To: longnshort who wrote (730)9/15/2004 6:43:28 PM
From: American Spirit  Respond to of 1904
 
If you include household employment then the unemployment figures are well over 10% according to the LA Times. Sure you want to do that?



To: longnshort who wrote (730)9/15/2004 11:20:59 PM
From: American Spirit  Respond to of 1904
 
Bush's employment record is much worse than they admit.
According to an in-depth analysis by the LA Times 6 months or so ago the real unemployment rate is around 10%.
It is true that many people have been part-time, self or hardly employed simply because they have given up looking or are too pessimistic to look. Here's an interesting article to help explain.

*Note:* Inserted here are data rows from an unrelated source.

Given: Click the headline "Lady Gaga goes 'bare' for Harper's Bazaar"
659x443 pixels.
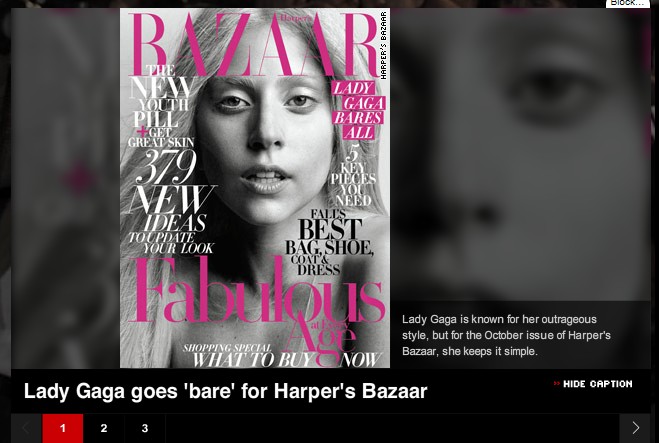Looking at the screenshot, I should pos(226,391).
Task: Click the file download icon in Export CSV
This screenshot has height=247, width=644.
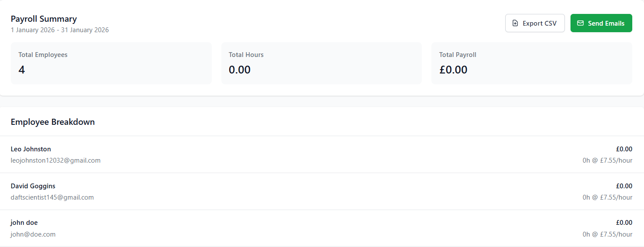Action: click(515, 23)
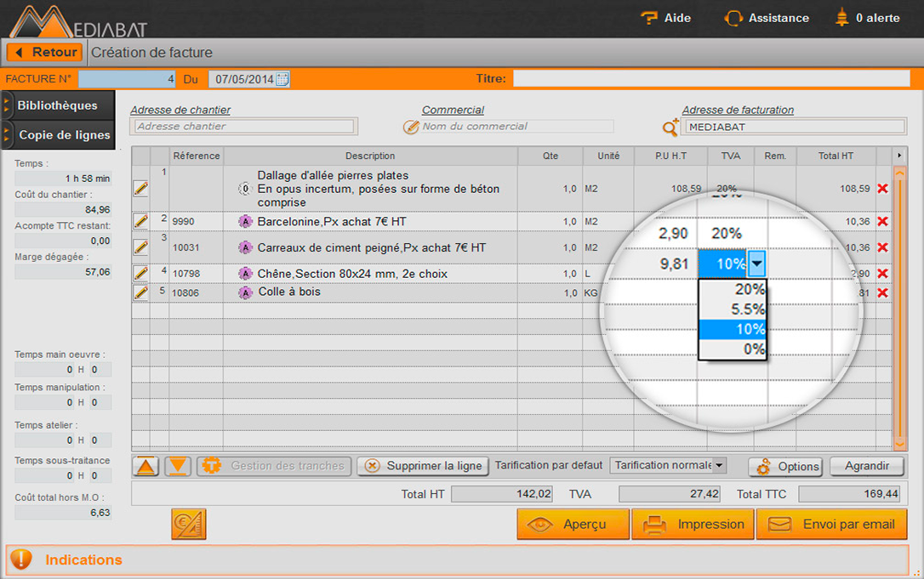Screen dimensions: 924x579
Task: Open the Copie de lignes panel
Action: 57,134
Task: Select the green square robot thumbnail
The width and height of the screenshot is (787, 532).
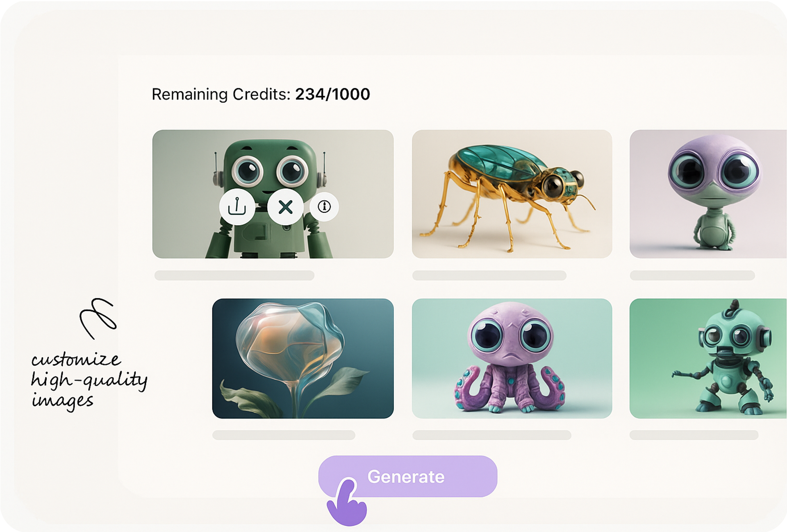Action: point(273,194)
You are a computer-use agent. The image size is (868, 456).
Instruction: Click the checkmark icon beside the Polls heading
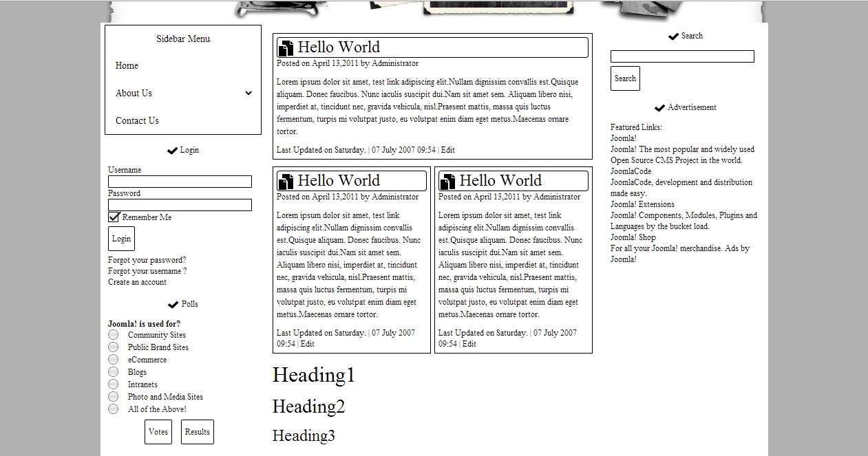click(x=173, y=305)
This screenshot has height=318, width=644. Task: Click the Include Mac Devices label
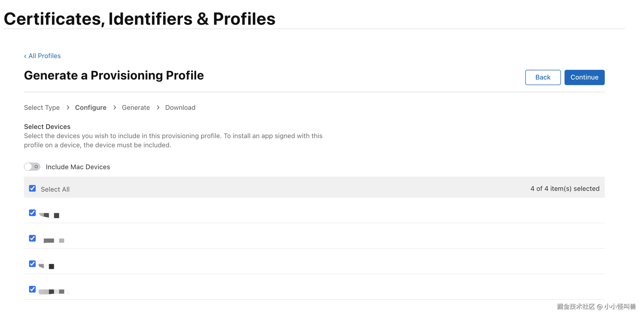[78, 167]
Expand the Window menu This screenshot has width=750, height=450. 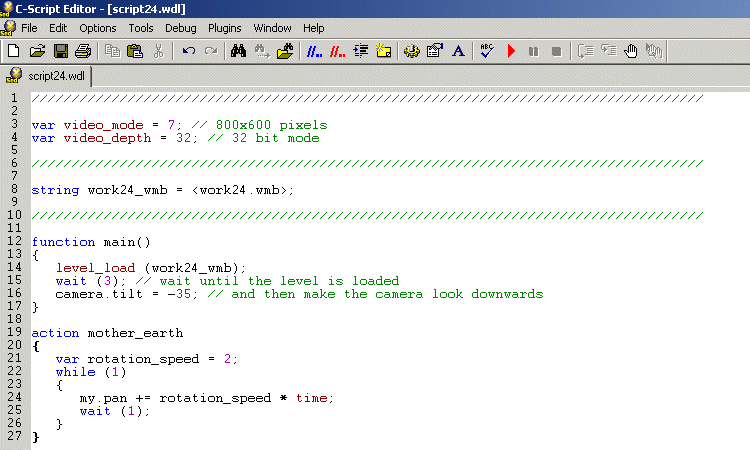272,28
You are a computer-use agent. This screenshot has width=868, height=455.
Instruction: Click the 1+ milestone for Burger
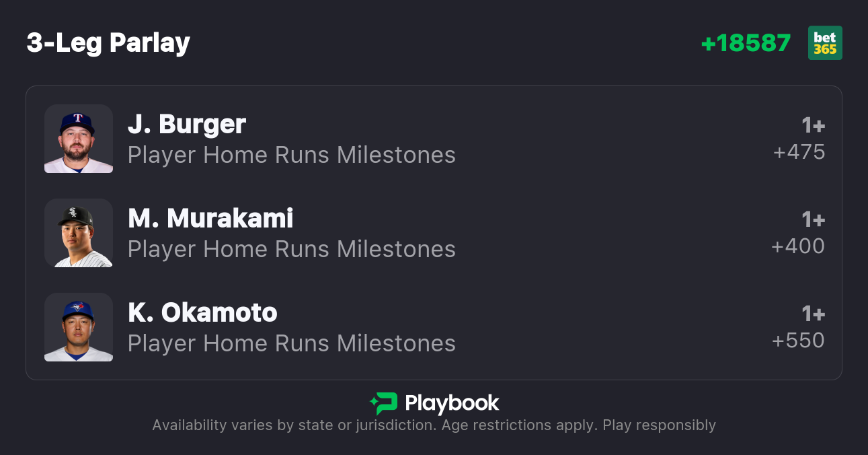tap(813, 126)
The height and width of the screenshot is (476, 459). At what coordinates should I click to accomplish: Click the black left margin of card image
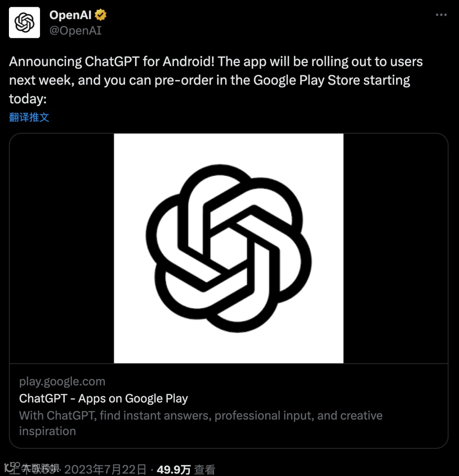click(x=62, y=248)
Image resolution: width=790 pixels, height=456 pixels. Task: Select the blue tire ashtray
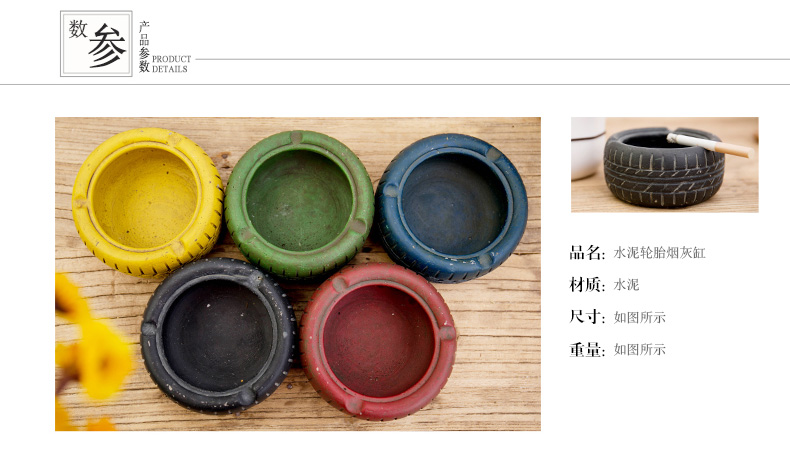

The Real Unemployment Rate
BY LESTER THUROW
IN THE FALL OF 1995, America's unofficial unemployment rate was hovering around 5.7 percent. But like an iceberg that is mostly invisible below the waterline, officially unemployed workers are just a small part of the total number of workers looking for work.

If we combine the 7.5 to 8 million officially unemployed workers, the 5 to 6 million people who are not working but who do not meet any of the tests for being active in the workforce and are therefore not considered unemployed, and the 4.5 million part-time workers who would like full-time work, there are 17 to 18.5 million Americans looking for more work. This brings the real unemployment rate to almost 14 percent.

Slow growth has also generated an enormous contingent workforce of underemployed people. There are 8.1 million American workers in temporary jobs, 2 million who work "on call," and 8.3 million self-employed "independent contractors" (many of whom are downsized professionals who have very few clients but call themselves self-employed consultants because they are too proud to admit that they are unemployed). Most of these more than 18 million people are also looking for more work and better jobs. Together these contingent workers account for another 14 percent of the workforce. In the words of Fortune magazine, "Upward pressure on wages is nil because so many of the employed are these `contingent' workers who have no bargaining power with employers, and payroll workers realize they must swim in the dame Darwinian ocean. "Like the unemployed, these contingent workers generate downward wage pressures.

In addition there are 5.8 million missing males (another 4 percent of their workforce) 25 to 60 years of age. They exist in our census statistics but not in our labor statistics They have no obvious means of economic support. They are the right age to be in the workforce, were once in the workforce, are not in school, and are not old enough to have retired. They show up in neither employment nor unemployment statistics. They have either been dropped from, or have dropped out of, the normal working economy. Some we know as the homeless; others have disappeared into the underground illegal economy.

Put these three groups together and in the aggregate about one-third of the American workforce is potentially looking for more work than they now have. Add in another 11 million immigrants (legal and illegal) who entered the United States from 1980 to 1993 to search for more work and higher wages, and one has a sea of unemployed workers, underemployed workers, and newcomers looking for work.

These millions of job-hunters lead to a more human-scale result that everyone can understand. At 5 p.m. a midsized metal-ceramic firm posts job openings for 10 entry-level jobs on its bulletin board. By 5 a.m. 2,000 people are waiting in line to apply for those 10 jobs.